◆ **Source material**
[Start of section]

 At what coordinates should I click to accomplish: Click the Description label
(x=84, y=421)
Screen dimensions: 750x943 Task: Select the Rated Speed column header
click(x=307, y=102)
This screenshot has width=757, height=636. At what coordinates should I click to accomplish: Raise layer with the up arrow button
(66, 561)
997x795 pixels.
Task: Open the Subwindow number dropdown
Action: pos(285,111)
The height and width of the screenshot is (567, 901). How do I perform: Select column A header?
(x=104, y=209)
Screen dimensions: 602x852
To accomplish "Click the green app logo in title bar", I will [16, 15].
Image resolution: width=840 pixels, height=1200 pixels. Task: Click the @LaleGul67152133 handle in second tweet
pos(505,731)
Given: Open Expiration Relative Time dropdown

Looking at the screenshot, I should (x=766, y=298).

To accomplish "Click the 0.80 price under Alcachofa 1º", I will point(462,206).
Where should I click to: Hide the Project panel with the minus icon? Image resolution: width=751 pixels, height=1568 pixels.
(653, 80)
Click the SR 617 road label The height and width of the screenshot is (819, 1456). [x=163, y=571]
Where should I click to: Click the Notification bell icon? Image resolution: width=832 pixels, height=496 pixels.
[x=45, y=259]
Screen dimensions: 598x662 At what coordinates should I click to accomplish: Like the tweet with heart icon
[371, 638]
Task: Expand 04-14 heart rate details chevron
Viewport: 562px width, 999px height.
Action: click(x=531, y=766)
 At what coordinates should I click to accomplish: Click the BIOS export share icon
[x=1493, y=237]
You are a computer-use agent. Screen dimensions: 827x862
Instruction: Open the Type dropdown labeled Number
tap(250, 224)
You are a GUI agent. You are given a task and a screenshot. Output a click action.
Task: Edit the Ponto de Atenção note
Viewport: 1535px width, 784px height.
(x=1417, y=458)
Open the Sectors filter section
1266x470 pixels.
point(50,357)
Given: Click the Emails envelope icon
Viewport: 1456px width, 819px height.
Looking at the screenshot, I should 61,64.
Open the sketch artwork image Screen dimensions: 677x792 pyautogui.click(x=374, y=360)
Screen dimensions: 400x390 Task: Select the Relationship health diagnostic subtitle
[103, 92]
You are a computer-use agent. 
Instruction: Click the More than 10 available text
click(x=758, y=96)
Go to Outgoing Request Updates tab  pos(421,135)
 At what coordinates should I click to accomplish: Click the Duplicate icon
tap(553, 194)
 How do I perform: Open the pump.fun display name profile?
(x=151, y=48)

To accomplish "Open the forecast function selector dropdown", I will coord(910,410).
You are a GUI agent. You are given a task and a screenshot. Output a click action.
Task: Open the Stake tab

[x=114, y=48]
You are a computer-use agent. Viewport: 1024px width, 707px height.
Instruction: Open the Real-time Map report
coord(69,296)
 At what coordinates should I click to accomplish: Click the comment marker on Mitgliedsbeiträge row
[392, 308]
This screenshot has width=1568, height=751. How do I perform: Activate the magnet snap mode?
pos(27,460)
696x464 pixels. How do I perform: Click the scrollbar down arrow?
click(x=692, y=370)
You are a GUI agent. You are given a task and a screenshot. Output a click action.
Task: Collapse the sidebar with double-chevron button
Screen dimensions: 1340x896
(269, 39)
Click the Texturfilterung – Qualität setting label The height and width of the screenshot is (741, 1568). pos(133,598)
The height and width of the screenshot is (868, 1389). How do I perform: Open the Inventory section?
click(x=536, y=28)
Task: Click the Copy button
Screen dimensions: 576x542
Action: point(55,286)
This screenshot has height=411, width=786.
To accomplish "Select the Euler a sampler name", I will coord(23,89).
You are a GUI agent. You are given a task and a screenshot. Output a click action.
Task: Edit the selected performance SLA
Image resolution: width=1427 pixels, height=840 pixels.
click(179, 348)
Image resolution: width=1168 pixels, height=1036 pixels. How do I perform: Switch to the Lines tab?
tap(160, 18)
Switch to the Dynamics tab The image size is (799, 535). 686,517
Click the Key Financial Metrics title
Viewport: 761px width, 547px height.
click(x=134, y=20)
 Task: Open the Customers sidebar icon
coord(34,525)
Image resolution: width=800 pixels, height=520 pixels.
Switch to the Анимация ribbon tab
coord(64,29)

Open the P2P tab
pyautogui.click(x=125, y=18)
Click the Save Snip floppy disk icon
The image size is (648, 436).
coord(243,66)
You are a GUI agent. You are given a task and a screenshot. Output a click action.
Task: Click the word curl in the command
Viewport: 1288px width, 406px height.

[End of section]

◆ **Work instructions**
Each record above should be reproduced in full, exactly as it stands.

◆ **Output for this task**
 At what coordinates should I click to accomplish: Click the Description label
(x=84, y=421)
Screen dimensions: 750x943 Task: Select the Rated Speed column header
click(x=307, y=102)
This screenshot has width=757, height=636. At what coordinates should I click to accomplish: Raise layer with the up arrow button
(66, 561)
997x795 pixels.
Task: Open the Subwindow number dropdown
Action: pos(285,111)
The height and width of the screenshot is (567, 901). How do I perform: Select column A header?
(x=104, y=209)
Screen dimensions: 602x852
To accomplish "Click the green app logo in title bar", I will [16, 15].
Image resolution: width=840 pixels, height=1200 pixels. Task: Click the @LaleGul67152133 handle in second tweet
pos(505,731)
Given: Open Expiration Relative Time dropdown

Looking at the screenshot, I should (x=766, y=298).

To accomplish "Click the 0.80 price under Alcachofa 1º", I will point(462,206).
Where should I click to: Hide the Project panel with the minus icon? Image resolution: width=751 pixels, height=1568 pixels.
(653, 80)
Click the SR 617 road label The height and width of the screenshot is (819, 1456). [x=163, y=571]
Where should I click to: Click the Notification bell icon? Image resolution: width=832 pixels, height=496 pixels.
[x=45, y=259]
Screen dimensions: 598x662 At what coordinates should I click to accomplish: Like the tweet with heart icon
[371, 638]
Task: Expand 04-14 heart rate details chevron
Viewport: 562px width, 999px height.
Action: click(x=531, y=766)
 At what coordinates should I click to accomplish: Click the BIOS export share icon
[x=1493, y=237]
You are a computer-use agent. Screen dimensions: 827x862
Instruction: Open the Type dropdown labeled Number
tap(250, 224)
You are a GUI agent. You are given a task and a screenshot. Output a click action.
Task: Edit the Ponto de Atenção note
Viewport: 1535px width, 784px height.
(x=1417, y=458)
Open the Sectors filter section
1266x470 pixels.
point(50,357)
Given: Click the Emails envelope icon
Viewport: 1456px width, 819px height.
Looking at the screenshot, I should 61,64.
Open the sketch artwork image Screen dimensions: 677x792 pyautogui.click(x=374, y=360)
Screen dimensions: 400x390 Task: Select the Relationship health diagnostic subtitle
[103, 92]
You are a computer-use agent. 
Instruction: Click the More than 10 available text
click(x=758, y=96)
Go to Outgoing Request Updates tab  pos(421,135)
 At what coordinates should I click to accomplish: Click the Duplicate icon
tap(553, 194)
 How do I perform: Open the pump.fun display name profile?
(x=151, y=48)

To accomplish "Open the forecast function selector dropdown", I will coord(910,410).
You are a GUI agent. You are given a task and a screenshot. Output a click action.
Task: Open the Stake tab

[x=114, y=48]
You are a computer-use agent. Viewport: 1024px width, 707px height.
Instruction: Open the Real-time Map report
coord(69,296)
 At what coordinates should I click to accomplish: Click the comment marker on Mitgliedsbeiträge row
[392, 308]
This screenshot has width=1568, height=751. How do I perform: Activate the magnet snap mode?
pos(27,460)
696x464 pixels. How do I perform: Click the scrollbar down arrow?
click(x=692, y=370)
You are a GUI agent. You are given a task and a screenshot. Output a click action.
Task: Collapse the sidebar with double-chevron button
Screen dimensions: 1340x896
(269, 39)
Click the Texturfilterung – Qualität setting label The height and width of the screenshot is (741, 1568). pos(133,598)
The height and width of the screenshot is (868, 1389). How do I perform: Open the Inventory section?
click(x=536, y=28)
Task: Click the Copy button
Screen dimensions: 576x542
Action: point(55,286)
This screenshot has height=411, width=786.
To accomplish "Select the Euler a sampler name", I will coord(23,89).
You are a GUI agent. You are given a task and a screenshot. Output a click action.
Task: Edit the selected performance SLA
Image resolution: width=1427 pixels, height=840 pixels.
click(179, 348)
Image resolution: width=1168 pixels, height=1036 pixels. How do I perform: Switch to the Lines tab?
tap(160, 18)
Switch to the Dynamics tab The image size is (799, 535). 686,517
Click the Key Financial Metrics title
Viewport: 761px width, 547px height.
click(x=134, y=20)
 Task: Open the Customers sidebar icon
coord(34,525)
Image resolution: width=800 pixels, height=520 pixels.
Switch to the Анимация ribbon tab
coord(64,29)

Open the P2P tab
pyautogui.click(x=125, y=18)
Click the Save Snip floppy disk icon
The image size is (648, 436).
coord(243,66)
You are a GUI agent. You are given a task and a screenshot. Output a click action.
Task: Click the word curl in the command
Viewport: 1288px width, 406px height.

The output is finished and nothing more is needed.